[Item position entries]

============================================================

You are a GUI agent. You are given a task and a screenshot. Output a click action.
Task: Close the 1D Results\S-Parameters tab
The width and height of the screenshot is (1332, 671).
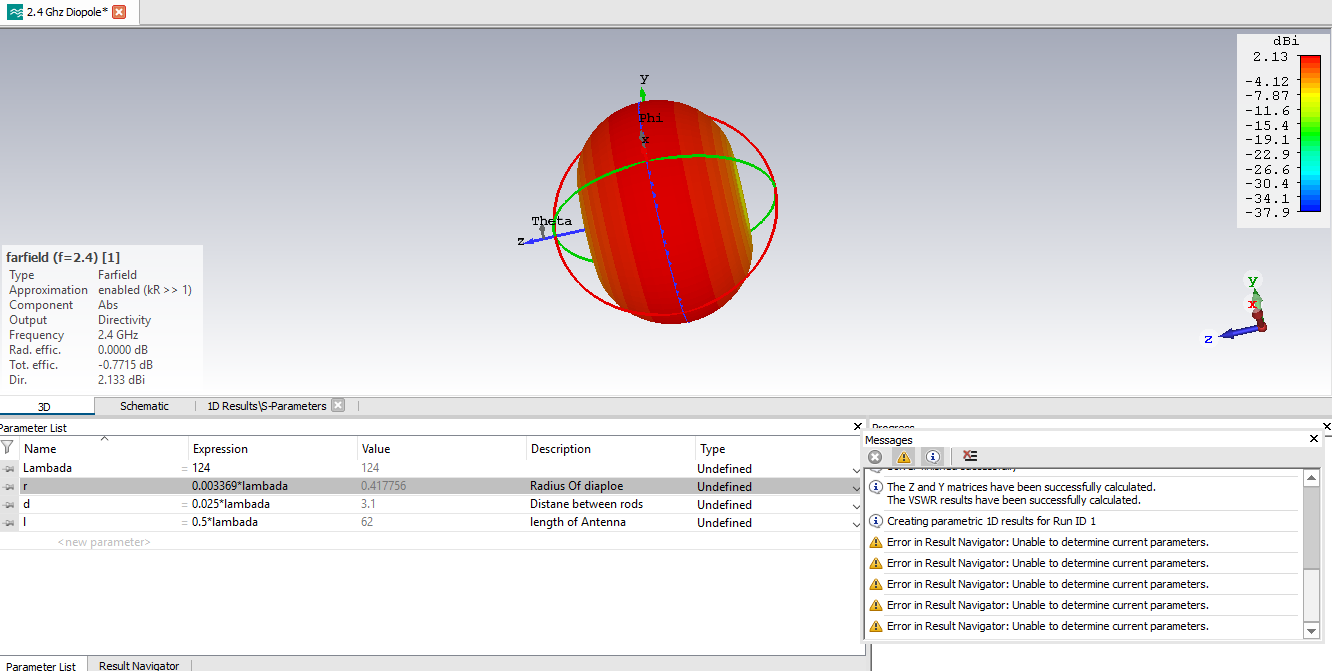click(338, 405)
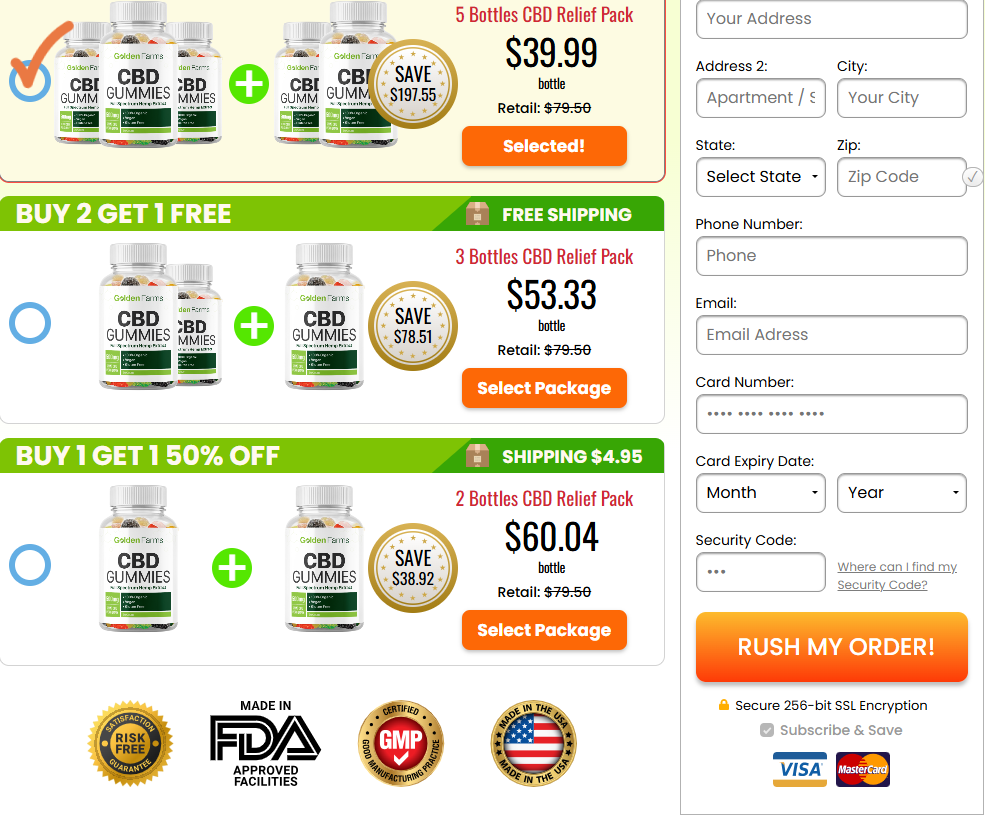The height and width of the screenshot is (817, 985).
Task: Click the Made in the USA flag badge
Action: pyautogui.click(x=533, y=744)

============================================================

- Task requirements: Copy every row above word for word, omitting the pictures.

- Response to this exercise:
You are a GUI agent. You are given a task and a screenshot. Output a click action.
Task: Close the 1D Results\S-Parameters tab
The width and height of the screenshot is (1332, 671).
click(338, 405)
The height and width of the screenshot is (817, 985).
Task: Click the Made in the USA flag badge
Action: pyautogui.click(x=533, y=744)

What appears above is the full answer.